The depiction of female sexuality in Sandel’s books can be interpreted as variations on Key’s themes. Time and again, she tries in vain to reconcile the conflicting demands of her ideology, a failure that strikes the present-day reader as totally logical. How can you recognise and describe the power of sexuality in women’s lives while recommending abstinence until Mr Right shows up without contradicting yourself?
The young women in Virveln are either high-principled, snooty virgins representing discipline, cultivation, and class consciousness, or careless, impressionable daredevils who pay more attention to pleasure and ostentation than their honour. When the madcap Magda Mejsel learns about sex from her co-workers at the chocolate factory, she is assaulted “by a swarm of impressions – longing, dread, arousal, repugnance – as the images paraded before her insatiable inner eye.” It does not take long for her to ‘give in’ to her impulses, which leads to her inevitable undoing. The stuck-up Birgit Sänke, on the other hand, adopts an intellectual attitude to her sexuality, decides to ‘wait’ and represents more of an ideal. But Sandel isn’t fully invested in her moral project. Her adventurers manifest a lot more substance, life, and energy than her ideal figures. She is so fascinated by the ‘wild’ women who partake freely of life’s ‘goodies’ that the reader is soon swept along as well. Although she injects a disclaimer now and then, the plot speaks another language.

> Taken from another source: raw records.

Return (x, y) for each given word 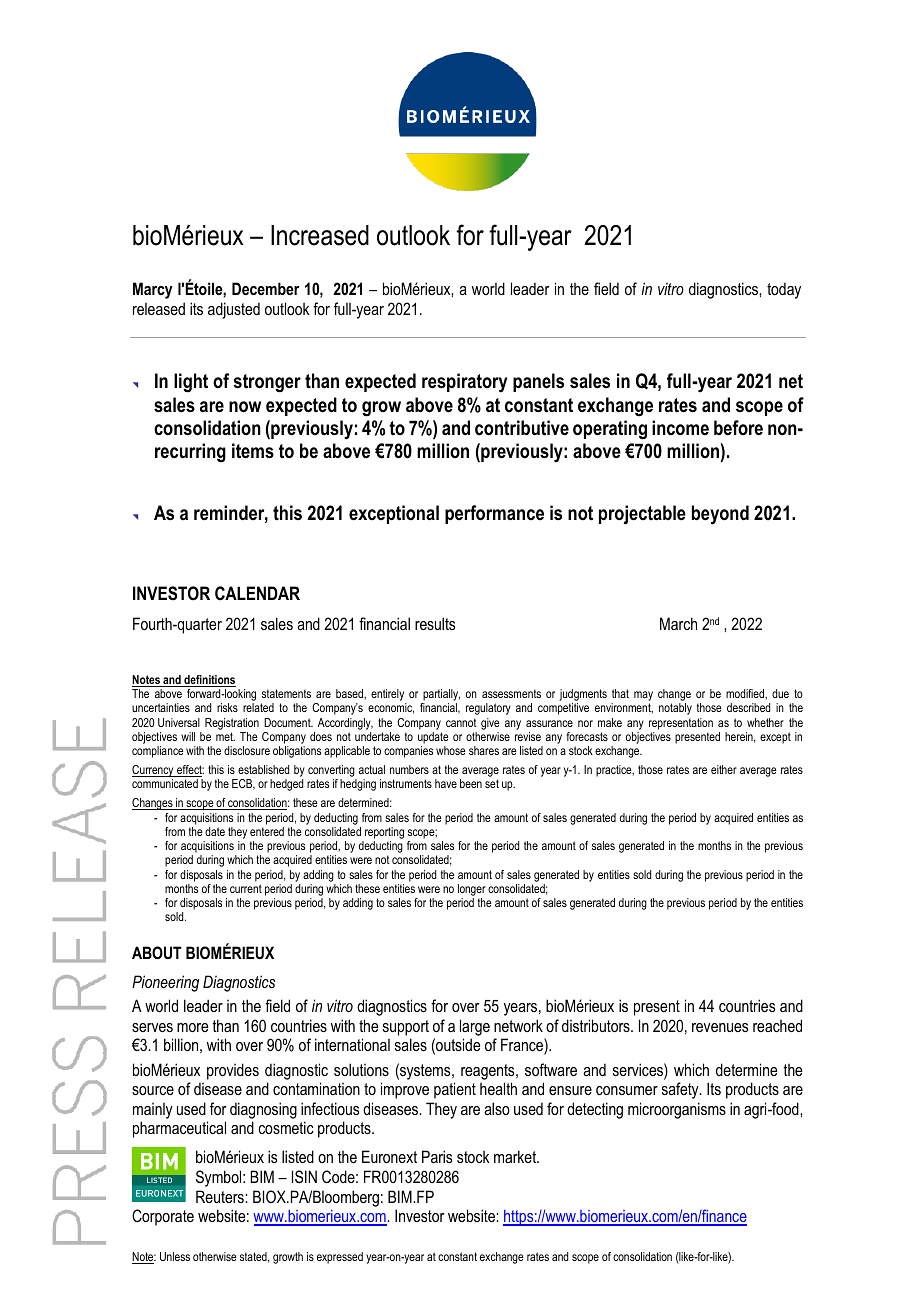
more (192, 1027)
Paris (437, 1156)
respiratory (464, 383)
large (475, 1027)
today (784, 290)
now (245, 407)
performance (494, 514)
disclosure (247, 750)
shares (484, 750)
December (266, 288)
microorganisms (677, 1110)
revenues (720, 1027)
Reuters (221, 1196)
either (724, 769)
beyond (720, 515)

Even her portrayal of Ulla, a slattern of almost mythological proportions, in Mannen som reste sig is captivating precisely because it so strongly evokes the forbidden side of femininity. Ulla can’t sew on a button or sweep a floor; she is cheeky, profligate, and easily seduced. She neglects her sick mother-in-law, embroils her husband in alcoholism, and abandons her children. This modern Lilith is a lot more fun to read about than Eva, the paragon of virtue who ultimately takes Ulla’s place as wife and mother; Sandel’s moral admonishments do little to take the sheen off her fascination.
“Loops in her buttonholes due to overconsumption of pastries, tattered garters, missing buttons, bursting seams, hairpins falling out… So what? If her hair fell down, she twisted it back up again, be it in the middle of the street, and men weren’t the least bit displeased, for her sparkling countenance sent a ray of sunshine and the premonition of spring quivering through their bodies. But women found her repulsive down to the soles of their feet …
“Everything she undertook was performed carelessly or left half undone. If she sewed on a button, it dangled from its thread, which she had forgotten to knot; if she swept the floor, half of the dirt never made it to the dustpan… Too lazy to keep track of household items, Ulla supplied the sanitation department with knives, forks, and anything else that might end up in a refuse bin, squandered her possessions, and stood passively by as her world fell apart.”